We use Zerto to replicate our production VMs to our 3 Node vSAN 6 cluster in DR. I can create new VMs, delete them, create folders, copy ISO files, etc... However, when Zerto tries to do anything; test failover, create new protection group, etc..., I get "Cannot complete file creation operation". And I see the following in vpxa.log on the host trying to do the operation:
--> Result:
--> (vim.fault.CannotCreateFile) {
--> faultCause = (vmodl.MethodFault) null,
--> faultMessage = (vmodl.LocalizableMessage) [
--> (vmodl.LocalizableMessage) {
--> key = "com.vmware.esx.hostctl.default",
--> arg = (vmodl.KeyAnyValue) [
--> (vmodl.KeyAnyValue) {
--> key = "reason",
--> value = "Hostsvc::osfs::CreateDirectory : Failed to create directory vm-27637 (Cannot Create File)"
--> }
--> ],
--> message = "Operation failed, diagnostics report: Hostsvc::osfs::CreateDirectory : Failed to create directory vm-27637 (Cannot Create File)"
--> }
--> ],
--> file = "Hostsvc::osfs::CreateDirectory : Failed to create directory vm-27637 (Cannot Create File)"
--> msg = "Received SOAP response fault from [<cs p:1f31ce78, TCP:localhost:8307>]: CreateDirectory
--> Cannot complete file creation operation."
--> }
--> Args:
-->
--> Arg spec:
--> (vpxapi.VmLayoutSpec) {
--> vmLocation = (vpxapi.VmLayoutSpec.Location) null,
--> multipleConfigs = <unset>,
--> basename = "Z-VRAH-gvvsan1.rpionline.com-586248",
--> baseStorageProfile = <unset>,
--> disk = (vpxapi.VmLayoutSpec.Location) [
--> (vpxapi.VmLayoutSpec.Location) {
--> url = "ds:///vmfs/volumes/vsan:fe0afcdab0b14afe-b39f91c71d1f1a76/1d00fa54-b4a3-9158-b876-ecf4bbcfd398/f79828c5-af94-4c14-8117-712276546bdd/vm-27637/Temo.vmdk",
--> key = 16020,
--> sourceUrl = <unset>,
--> urlType = "exactFilePath",
--> storageProfile = <unset>
--> }
--> ],
--> reserveDirOnly = <unset>
Everything I look into leads me back to an MTU issue and this KB: VMware KB: Creating new objects on a VMware Virtual SAN Datastore fails and reports the error: Failed to create dire…

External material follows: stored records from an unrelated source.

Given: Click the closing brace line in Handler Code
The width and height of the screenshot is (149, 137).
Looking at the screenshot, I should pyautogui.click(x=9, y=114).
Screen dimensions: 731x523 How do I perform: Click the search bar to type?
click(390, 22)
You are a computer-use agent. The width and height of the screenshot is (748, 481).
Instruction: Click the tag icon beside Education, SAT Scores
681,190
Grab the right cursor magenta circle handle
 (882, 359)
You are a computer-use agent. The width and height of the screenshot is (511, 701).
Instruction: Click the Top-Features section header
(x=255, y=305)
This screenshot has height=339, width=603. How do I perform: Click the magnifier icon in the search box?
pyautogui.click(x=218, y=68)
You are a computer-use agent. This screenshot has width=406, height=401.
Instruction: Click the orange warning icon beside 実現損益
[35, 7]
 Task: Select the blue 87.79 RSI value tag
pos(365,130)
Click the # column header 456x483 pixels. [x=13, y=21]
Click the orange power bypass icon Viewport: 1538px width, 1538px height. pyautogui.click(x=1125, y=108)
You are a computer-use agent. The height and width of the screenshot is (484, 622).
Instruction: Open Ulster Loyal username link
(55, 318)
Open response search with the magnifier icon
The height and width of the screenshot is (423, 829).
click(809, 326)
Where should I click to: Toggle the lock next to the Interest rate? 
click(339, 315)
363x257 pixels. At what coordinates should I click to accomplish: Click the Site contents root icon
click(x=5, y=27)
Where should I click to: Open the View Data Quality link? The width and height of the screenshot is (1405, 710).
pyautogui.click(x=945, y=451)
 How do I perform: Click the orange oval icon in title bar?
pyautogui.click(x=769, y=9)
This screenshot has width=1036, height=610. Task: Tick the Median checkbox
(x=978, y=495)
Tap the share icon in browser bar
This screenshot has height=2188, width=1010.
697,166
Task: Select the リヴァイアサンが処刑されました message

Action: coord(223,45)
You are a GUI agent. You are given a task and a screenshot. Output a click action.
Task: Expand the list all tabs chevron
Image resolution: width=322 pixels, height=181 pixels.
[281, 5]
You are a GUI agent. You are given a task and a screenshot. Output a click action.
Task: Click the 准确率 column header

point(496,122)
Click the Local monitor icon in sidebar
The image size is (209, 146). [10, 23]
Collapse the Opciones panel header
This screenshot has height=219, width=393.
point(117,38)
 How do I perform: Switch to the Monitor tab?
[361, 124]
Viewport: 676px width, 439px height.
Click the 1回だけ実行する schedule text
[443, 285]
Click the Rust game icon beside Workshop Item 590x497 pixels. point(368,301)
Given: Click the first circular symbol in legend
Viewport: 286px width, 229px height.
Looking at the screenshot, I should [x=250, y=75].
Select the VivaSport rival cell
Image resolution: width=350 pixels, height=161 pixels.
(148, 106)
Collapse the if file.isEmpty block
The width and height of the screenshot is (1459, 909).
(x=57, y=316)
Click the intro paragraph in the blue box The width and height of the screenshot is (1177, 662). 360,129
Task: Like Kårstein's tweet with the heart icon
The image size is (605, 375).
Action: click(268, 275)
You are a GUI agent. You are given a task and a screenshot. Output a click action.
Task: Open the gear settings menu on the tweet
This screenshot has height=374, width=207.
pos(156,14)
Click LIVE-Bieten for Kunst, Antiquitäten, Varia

I enabled the vDS health check and sure enough, it reports and MTU issue. There is also this:
[root@gvvsan1:~] vmkping -d -s 1472 10.7.7.121
PING 10.7.7.121 (10.7.7.121): 1472 data bytes
1480 bytes from 10.7.7.121: icmp_seq=0 ttl=64 time=0.476 ms
1480 bytes from 10.7.7.121: icmp_seq=1 ttl=64 time=0.401 ms
1480 bytes from 10.7.7.121: icmp_seq=2 ttl=64 time=0.298 ms
--- 10.7.7.121 ping statistics ---
3 packets transmitted, 3 packets received, 0% packet loss
round-trip min/avg/max = 0.298/0.392/0.476 ms
[root@gvvsan1:~] vmkping -d -s 1473 10.7.7.121
PING 10.7.7.121 (10.7.7.121): 1473 data bytes
sendto() failed (Message too long)
sendto() failed (Message too long)
sendto() failed (Message too long)
--- 10.7.7.121 ping statistics ---
3 packets transmitted, 0 packets received, 100% packet loss
MTU size of 1472 results in a success and a size of 1473 results in a failure, the ping come back with a size of 1480.
My physical Dell 4032 switches have an MTU of 1518 and the vDS have an MTU of 1500. My question is, what should they be and is there anywhere else I need to verify/set the MTU?
I have cases opened with Zerto, VMware, and my local networking consultant. As always... thank you, Zach.